Their attempt at reassurance didn't help. Berry grimaced, as she imagined being trapped in such a vest-pocket world for almost four months.
"But of course survey ships are designed with that in mind also," Kare added, a bit hurriedly. "I can assure you, Your Majesty—I speak from personal experience here—that a survey ship has as much in the way of stored entertainment as even a big city. Well . . . not live entertainment, of course. But there's about all you could ask for in the way of reading material, vids, games, music, you name it."
"Sure is," said Wix. "I once took the opportunity on a long survey voyage—almost certainly the once-in-a-lifetime-opportunity—to watch the entirety of The Adventures of Fung Ho."
Berry's eyes widened. The Adventures of Fung Ho had been the longest-running fictional vid series in human history—aside from soap operas, of course—with forty-seven continuous seasons.
"All of it? That's—" She had a knack for math, and did the calculations quickly. "That's over a thousand hours of viewing time.
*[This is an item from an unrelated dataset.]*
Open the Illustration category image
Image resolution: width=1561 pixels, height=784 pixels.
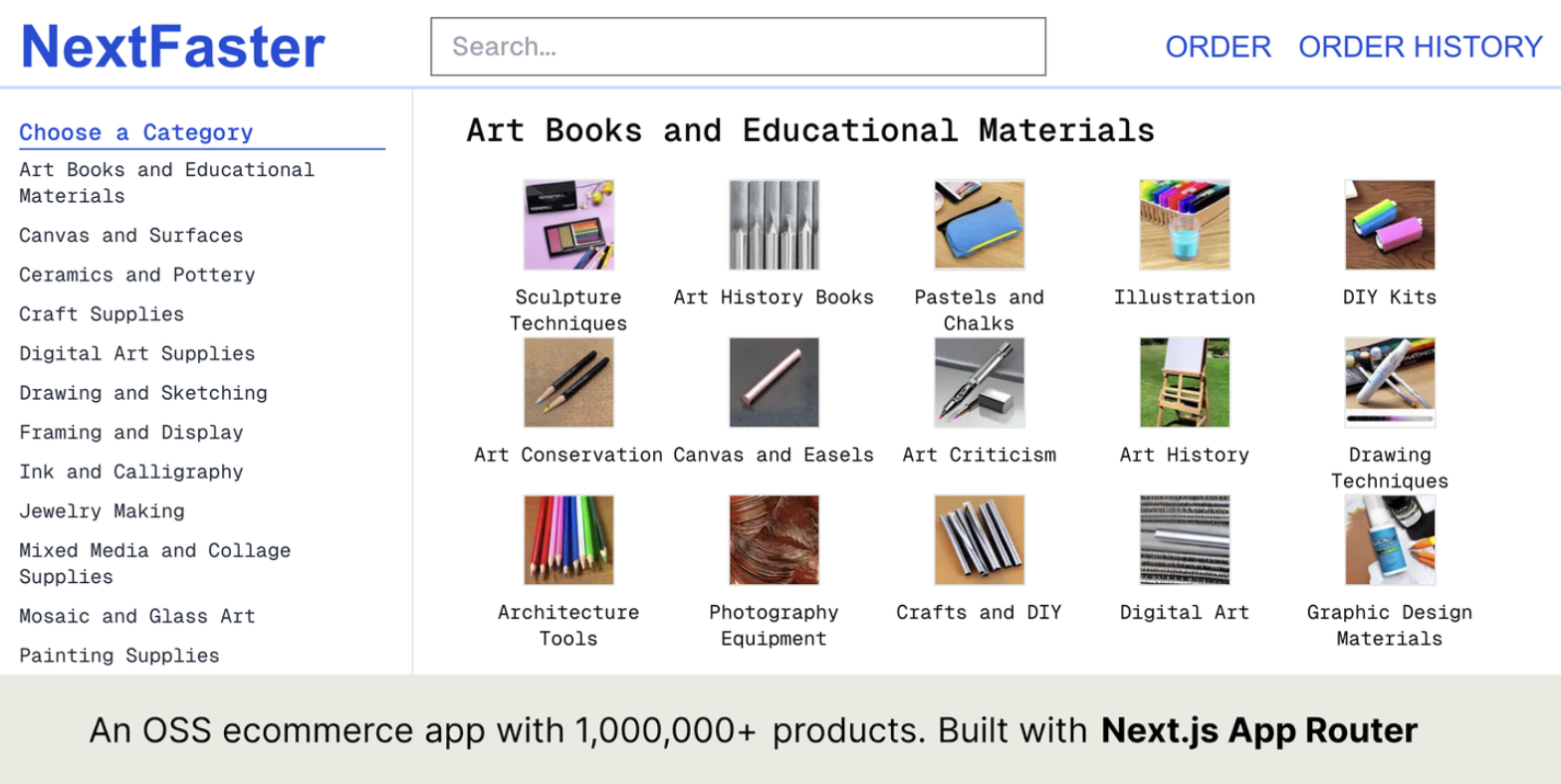(1184, 225)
A thousand and thirty-four, to be precise, except that I think there were a couple of years when they had shortened seasons."
Wix nodded. "Three seasons, actually. 1794, due to an actors' strike, where they lost almost a third of the season. 1802, from a writer's strike—but that only lasted for a few weeks. And the biggest loss, over half the season in 1809, when Lugh came under severe bombardment and just about all activity on the planet had to be suspended for the duration of the emergency."
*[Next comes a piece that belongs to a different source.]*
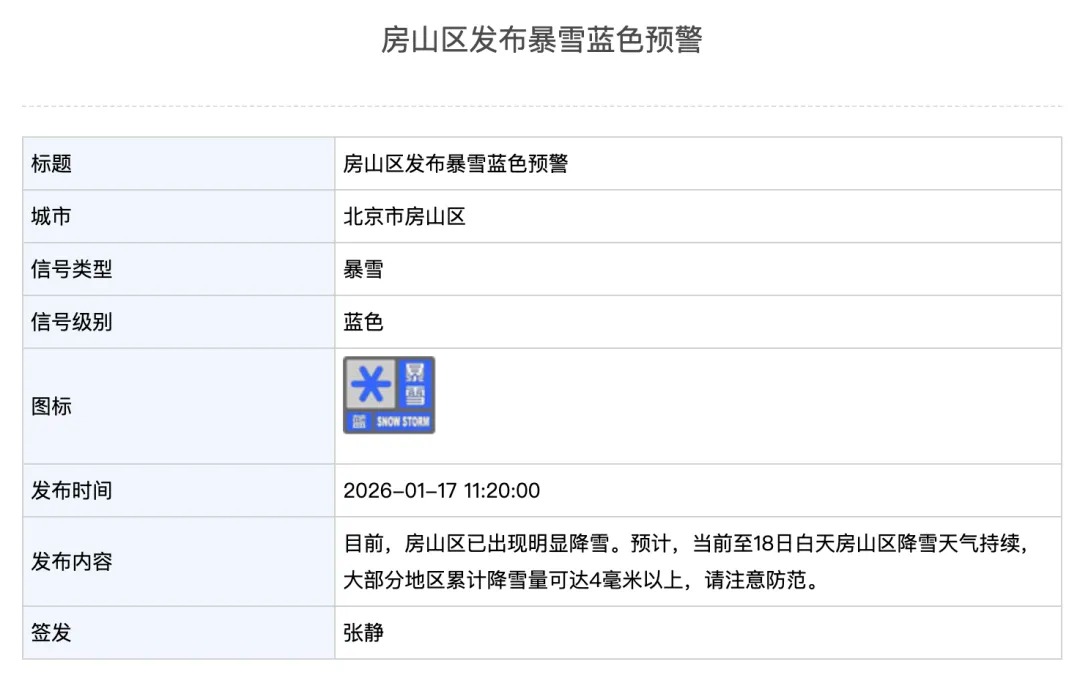Select the page heading 房山区发布暴雪蓝色预警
Lugh was the third planet of the star Tau Ceti, and was the location where most of the episodes in The Adventures of Fung Ho had been recorded. The planet was popular for a large number of vid series, especially those involving adventure, due to its flamboyant scenery and even more flamboyant biota. Unfortunately, the Tau Ceti system also had over ten times as much dust as did Sol's system and that of most inhabited solar systems. That massive debris disk meant the planet was subject to more in the way of impact events than all but a handful of other planets with permanent human settlements. The danger of bolides shaped everything about Lugh's culture, from the structure of its system defense force down to the fact that those same bolides were a regular feature in the adventure vids produced there.
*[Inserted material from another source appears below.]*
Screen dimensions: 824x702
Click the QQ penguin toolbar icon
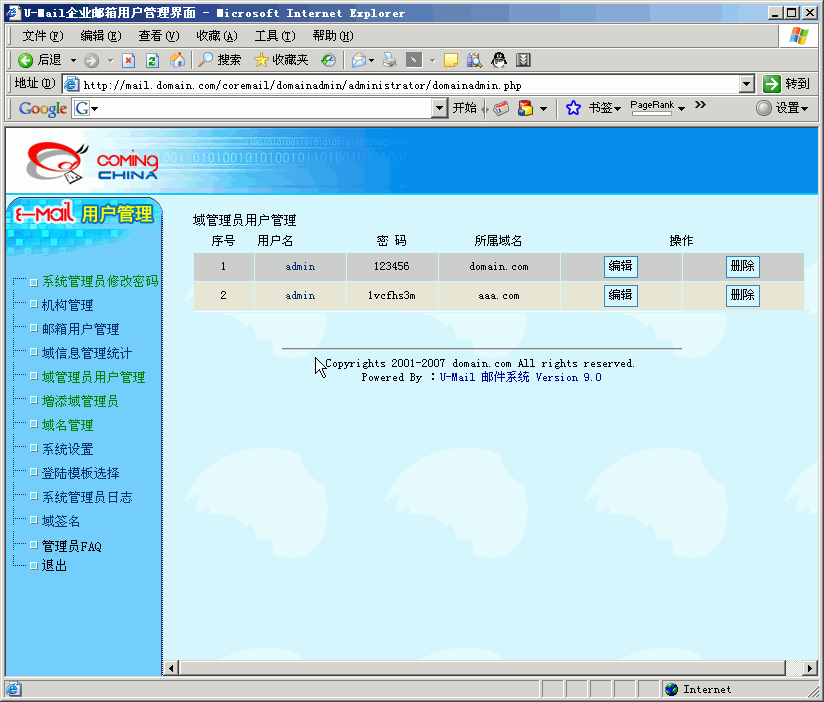coord(499,60)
Berry shook her head slightly, as she continued with her calculations. A thousand hours of viewing time translated into eighty-three consecutive days, assuming you sat and watched for twelve hours a day.
"Gah," she said. "All of it?"
"He cheated," said Kare. "He skimmed through all the episodes involving E.A. Hattlestad and Sonya Sipes."
"That has got to be the silliest sub-plot ever invented by the human race," groused Wix, "even allowing for the fact that it's supposed to be romance."
Berry chose not to argue the matter. She'd seen a large number of the episodes of the Fung Ho series herself—although certainly not all of it, nor even close—and had been rather partial to the romance between Hattlestad and Sipes. As much of it as she'd seen, at least. Granted, the premises were pretty extreme, starting with the size disparity between Hattlestad—who was practically a homunculus—and the eight-foot-tall giantess Sipes. But so were the premises of the entire series, when you got right down to it. That wasn't surprising, given that Fung Ho had been inspired by the adventures of Baron Münchhausen. Add asteroids, alien tempters and temptresses (whose temptations usually succeeded, Fung Ho being Fung Ho), and energy weapons.
"Still," she said, "I'm impressed. Or appalled, I'm not sure which."
Kare and Wix both chuckled. "To be honest," said Wix, "after it was all over and I thought about it, I was a lot closer to being appalled than impressed, myself. The series is addictive, but speaking objectively it's about as ludicrous an exercise in fiction as you can find in the record."